Exercise instructions:
1/ Rewrite the part of the notebook starting at "This class defines all the config values that" and ending at "# security vulnerability.)", replacing "security vulnerability" with "security risk".
2/ Name every field declared in the ProcessingConfig class of the notebook.
3/ In the notebook, which version number is printed after the nb_mypy extension is loaded?

Given passage:
****************************************

# Facade + Factory-Patterns

In [1]:
%load_ext nb_mypy

Version 1.0.5


In [2]:
# to make imports and folder paths work
# todo: Instead create python package and install locally
import os, sys
os.chdir(
    f'{os.environ["HOME"]}/repos/sagemaker-pipelines-abstraction/src'
)

In [3]:
from abc import ABC, abstractmethod
from functools import cached_property
from typing import Literal, Callable, TypeAlias, Any
from pathlib import Path
from datetime import datetime
from typing import TypeVar, Generic
from dataclasses import dataclass

from pydantic_settings import BaseSettings
from loguru import logger
from sagemaker.workflow.pipeline import Pipeline
from sagemaker.workflow.steps import Step
from sagemaker.sklearn.estimator import SKLearn
from sagemaker.processing import FrameworkProcessor
from sagemaker.workflow.steps import ConfigurableRetryStep, ProcessingStep
from sm_pipelines_oo.shared_config_schema import Environment

from sm_pipelines_oo.shared_config_schema import SharedConfig, Environment
# from sm_pipelines_oo.steps.interfaces import StepFactoryInterface
from sm_pipelines_oo.connector.interface import AWSConnectorInterface
from sm_pipelines_oo.utils import load_pydantic_config_from_file
from sm_pipelines_oo.connector.interface import AWSConnectorInterface
from sm_pipelines_oo.connector.implementation import AWSConnector, LocalAWSConnector, \
    create_aws_connector
from sm_pipelines_oo.pipeline_wrapper import PipelineWrapper


sagemaker.config INFO - Not applying SDK defaults from location: /etc/xdg/sagemaker/config.yaml
sagemaker.config INFO - Not applying SDK defaults from location: /home/thomas-22/.config/sagemaker/config.yaml


## Config

In [12]:
# Components
# ==========

class ProcessingConfig(BaseSettings):
    """
    This class defines all the config values shared by any subtype of processing step.
    """
    input_filename: str
    output_train_filename: str
    output_val_filename: str
    output_test_filename: str
    instance_type: str
    instance_count: int
    sklearn_framework_version: str

class FrameworkProcessingConfig(BaseSettings):
    """
    This class defines all the config values that are specific to a FrameworkProcessor.
    """
    # While it would be nice if we could set `estimator_cls=SKLearn`in the config file, we would
    # have to use `eval()` to construct a python object from the string, which is a potential
    # security vulnerability.)

****************************************

Lines of data
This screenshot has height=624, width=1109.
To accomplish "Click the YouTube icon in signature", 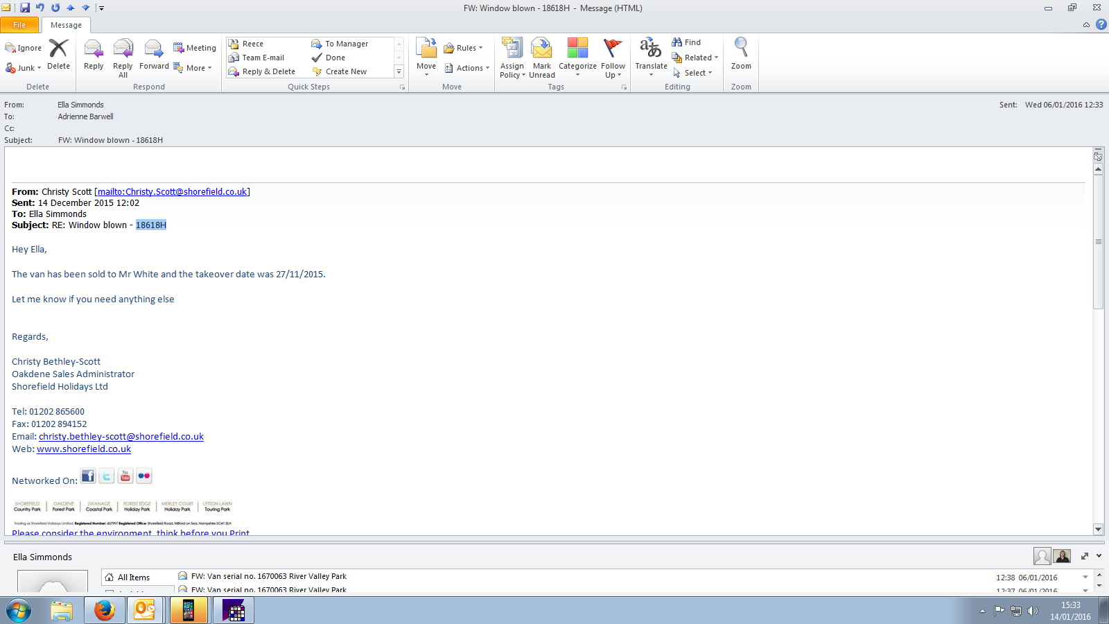I will tap(125, 476).
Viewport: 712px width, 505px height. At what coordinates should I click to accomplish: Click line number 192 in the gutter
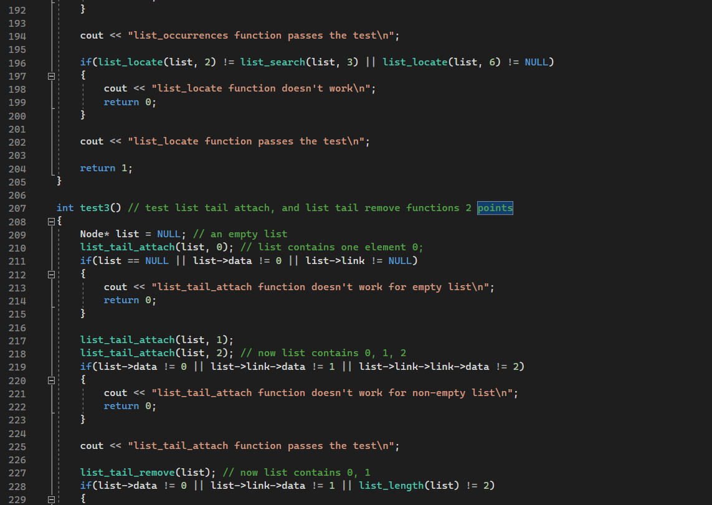(x=17, y=9)
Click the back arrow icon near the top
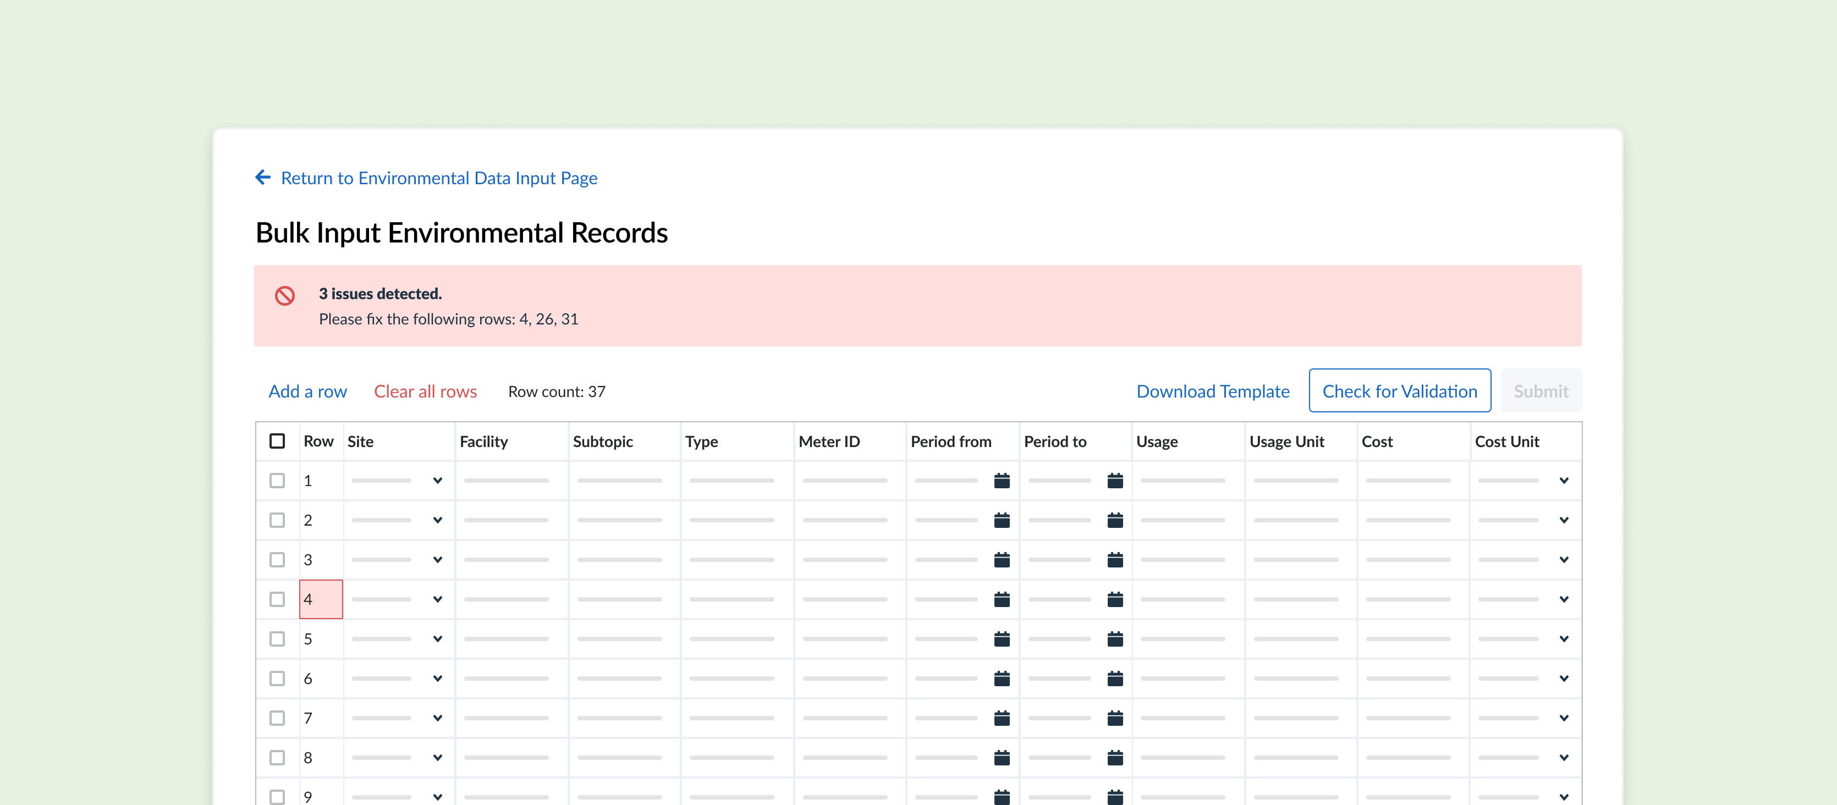1837x805 pixels. 262,177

****************************************

Per-task answers:
1/
This class defines all the config values that are specific to a FrameworkProcessor.
    """
    # While it would be nice if we could set `estimator_cls=SKLearn`in the config file, we would
    # have to use `eval()` to construct a python object from the string, which is a potential
    # security risk.)

2/ input_filename, output_train_filename, output_val_filename, output_test_filename, instance_type, instance_count, sklearn_framework_version

3/ Version 1.0.5